Open the front door to patient access: how AI helps direct inpatient flow to unlock capacity
The best way health systems can serve their surrounding communities is to provide consistent and timely access to care, for every patient who needs it. This not only improves patient outcomes, but drives higher revenue and keeps costs low.
In the wake of the pandemic, hospitals in all settings have seen an influx of patients needing care access. This rush of higher patient demand, combined with capacity bottlenecks and unforeseen barriers, has made offering access a constant challenge. The New England Journal of Medicine stated in an April 2023 commentary “that the greatest risk to hospital safety and health care equity is the unprecedented capacity crisis faced in acute hospital care” and describes how hospitals and emergency departments nationwide are missing diagnoses or treatments due to overcrowding.
Health systems in urban centers or other population-dense areas must find ways to accommodate a higher number of patients using their existing capacity, and also be ready to receive transfer patients from community settings. Those community or rural hospitals, often the only point of care in a large geography, also have a critical responsibility to maintain available capacity for patients.

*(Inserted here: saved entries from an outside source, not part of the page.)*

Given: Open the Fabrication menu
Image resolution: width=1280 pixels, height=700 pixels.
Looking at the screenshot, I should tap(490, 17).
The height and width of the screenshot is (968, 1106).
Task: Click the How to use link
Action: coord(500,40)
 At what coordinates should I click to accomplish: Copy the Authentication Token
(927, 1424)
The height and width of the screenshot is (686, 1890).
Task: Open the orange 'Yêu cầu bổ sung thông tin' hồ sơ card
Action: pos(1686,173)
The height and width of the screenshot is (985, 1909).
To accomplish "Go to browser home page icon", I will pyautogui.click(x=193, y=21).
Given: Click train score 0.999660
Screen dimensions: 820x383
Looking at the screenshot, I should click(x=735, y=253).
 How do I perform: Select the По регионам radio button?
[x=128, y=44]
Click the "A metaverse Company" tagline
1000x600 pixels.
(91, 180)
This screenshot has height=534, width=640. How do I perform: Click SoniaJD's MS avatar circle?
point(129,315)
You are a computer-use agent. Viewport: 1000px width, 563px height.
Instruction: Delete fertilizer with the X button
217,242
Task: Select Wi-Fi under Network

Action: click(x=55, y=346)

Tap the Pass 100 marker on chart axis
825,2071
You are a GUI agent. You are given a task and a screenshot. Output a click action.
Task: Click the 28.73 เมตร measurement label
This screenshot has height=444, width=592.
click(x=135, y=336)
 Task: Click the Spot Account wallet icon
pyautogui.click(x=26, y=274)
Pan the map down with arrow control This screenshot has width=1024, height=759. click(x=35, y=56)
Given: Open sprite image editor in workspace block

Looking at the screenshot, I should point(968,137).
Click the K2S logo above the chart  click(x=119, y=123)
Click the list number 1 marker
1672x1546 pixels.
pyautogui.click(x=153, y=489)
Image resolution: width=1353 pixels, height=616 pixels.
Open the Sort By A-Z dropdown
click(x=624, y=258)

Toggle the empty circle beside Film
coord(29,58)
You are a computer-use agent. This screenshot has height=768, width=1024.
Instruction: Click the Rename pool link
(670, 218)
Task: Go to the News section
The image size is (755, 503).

The need to open patient access is universal and urgent. Doing so begins with optimizing the flow through inpatient areas, which because of their unique qualities are the foundation to creating patient access.
Why inpatient flow keeps the “front door” to the health system open
There are two reasons maintaining open staffed inpatient beds, through efficient patient flow, is essential to maintaining access to the hospital overall.
First, beds are the only assets in the hospital that do not operate on schedules. While other care assets like operating rooms (ORs) and infusion chairs must be prepared for add-on patients, the scheduling of elective cases and appointments makes these assets’ future utilization at least somewhat predictable. The need for beds, however, is determined by flow from other areas of the hospital as well as the arrival of new patients, so some beds must always remain open to fulfill this need. This leads to the second reason. Because areas like the OR and the emergency department must move patients to inpatient units when their treatment is finished, beds must be always available to prevent bottlenecks in those other areas.